Oh, sorry, it didn’t occur to me that this system is using the legacy MCP79 integrated chipset and the 340.* legacy drivers. Console handling is all different in those old drivers and unfortunately we don’t have any plans to go back and fix long-standing issues in legacy drivers at this point.

@aplattner:

OK, that’s “fair” . . . that recently posted report was made on my '09 laptop, which I just happened to be using yesterday, as it was also running Leap 15.1 --the same system as I was running on my '12 desktop . . . but the question is would that also bring the same “we don’t look back” problem–as it is now “old” at seven years??

I since nuked my Leap 15.1 install on my desktop and I went to TW XFCE running “nouveau” and I had no problem getting into a tty and running an upgrade. But, I have possibly 4 other linux installs with the Nvidia proprietary drivers that have problems with getting in and out of a tty shell and I could reboot and try to get the nvidia bug report from them.

Or, I think I have the original bug report I ran on this computer '12 Mac Pro with the GTX 780 card run in Leap 15.1 that I could post . . . question would be whether anything would change as far as getting some “updates” to the drivers such that a TTY shell could happen? Post another nvidia-bug-report from an Nvidia powered linux install, the one I have already from this computer, or, not going to change anything??

@aplattner:

Today I’m running my '12 Mac Pro in the Siduction partition with Nvidia proprietary drivers 5.2+ kernel . . . I tried to get to a TTY using keystroke . . . screen went black, then with F key it returned to the GUI. I ran the bug-report.sh and I’ll post it here.
nvidia-bug-report.log.gz (1.11 MB)

Interesting. It looks like your kernel’s framebuffer configuration is a little unusual (or as I described it in my earlier post, “quirky”):

[    1.281974] simple-framebuffer simple-framebuffer.0: framebuffer at 0x80020000, 0x800000 bytes, mapped to 0x(____ptrval____)
[    1.281976] simple-framebuffer simple-framebuffer.0: format=a8r8g8b8, mode=1280x1024x32, linelength=8192

So apparently your framebuffer console starts at 0x80020000, whereas your GPU’s BAR1 starts at 0x80000000. The driver currently only supports framebuffer consoles where the system maps the console at the very beginning of the BAR1 aperture.

@aplattner:

Alrighty, thanks for taking the time to look at it . . . so that “quirk” is via installer? I haven’t made any modifications, other than changing to the nvidia drivers . . . whereas in the system where I now don’t have the nvidia drivers installed . . . the TTY is operational.

Sounds like you are saying it isn’t “adjustable” to get the nvidia drivers running and have access to TTY mode???

No, I think it’s a quirk of the Mac EFI platform that makes it behave slightly differently to UEFI, in a way that isn’t supported by the nvidia driver.

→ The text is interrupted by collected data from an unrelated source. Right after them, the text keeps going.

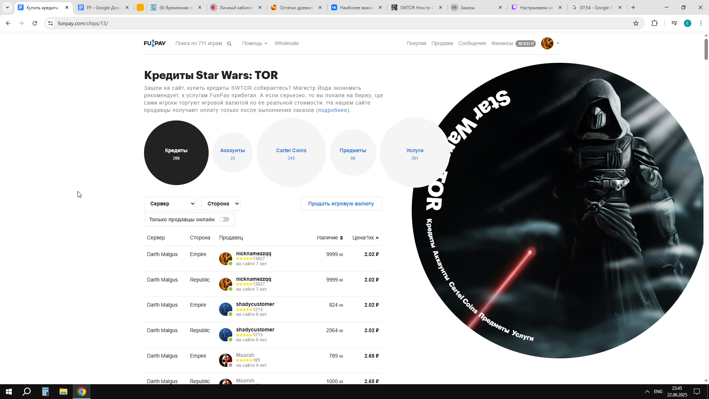This screenshot has width=709, height=399.
Task: Reload the page with refresh icon
Action: pyautogui.click(x=35, y=23)
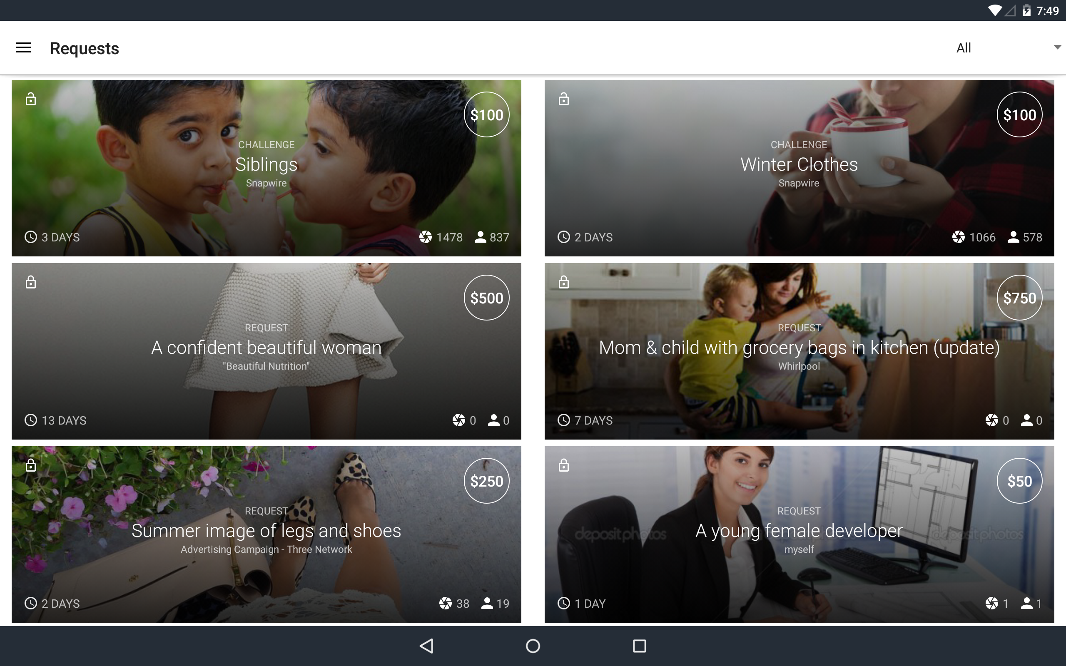Click shutter icon on young female developer card
Viewport: 1066px width, 666px height.
coord(992,603)
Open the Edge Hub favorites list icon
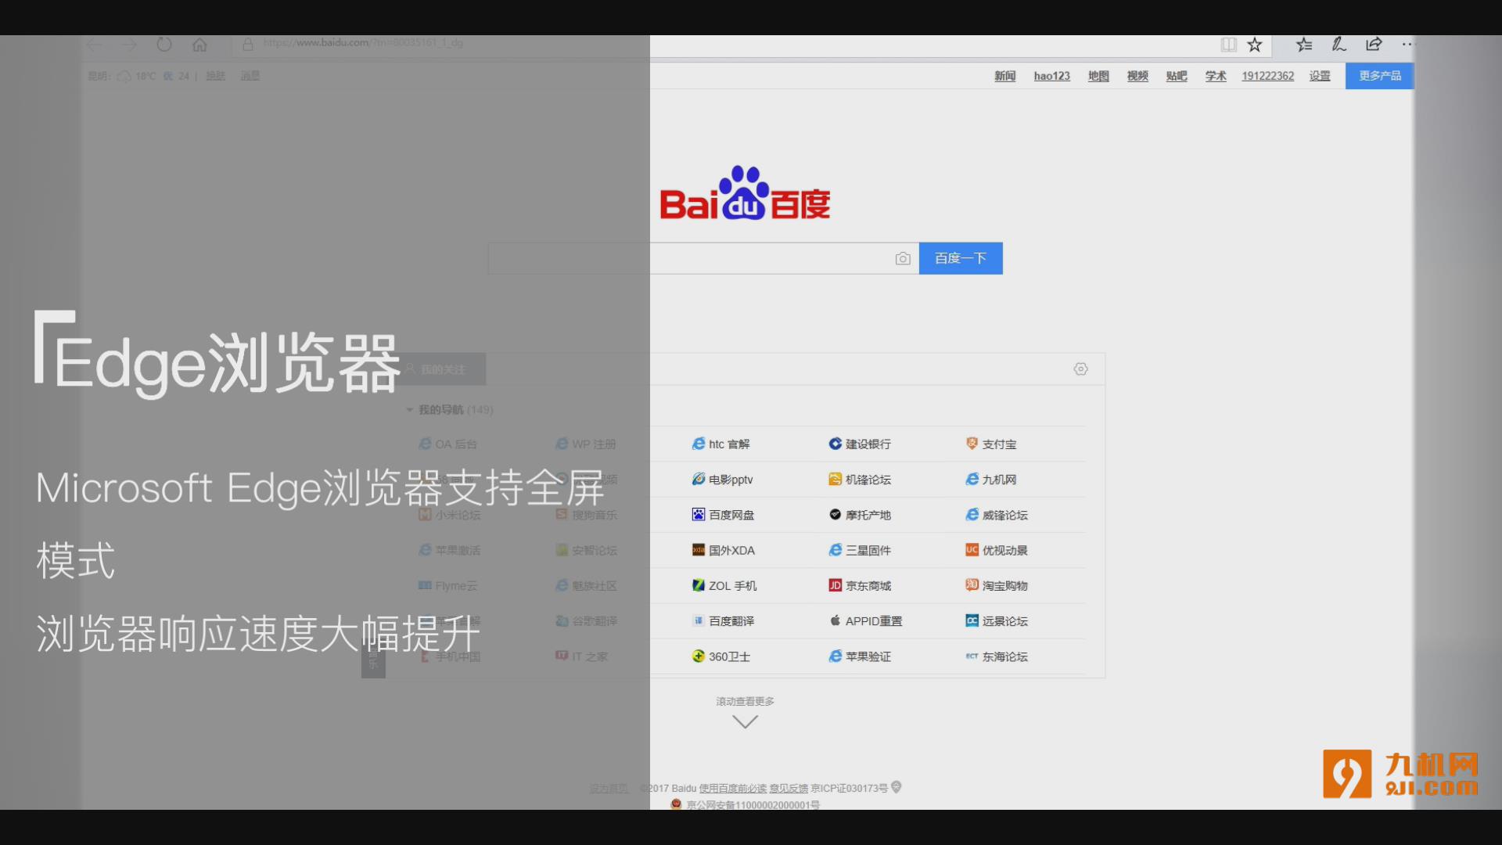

I filed internal bug number 2709067 to request adding support for this, but I can’t promise anything about if or when it’ll get implemented.

@aplattner:

OK, very good, thanks for that . . . but I won’t hold my breath waiting for the response. It’s a feature that is an important part of linux, and then other functions, like “suspend” weren’t working w/o going to nvidia drivers . . . hard to find the perfect answer . . . to everything. : - )

You mentioned you filed an internal bug number. Does that mean there will not be a public facing page where one can check back periodically to see its status?
I believe this may be the same issue with my 2014 MBP, with the 750M. I’m on the 5.5.10 linux kernel on Arch Linux with the 440.64 nvidia driver.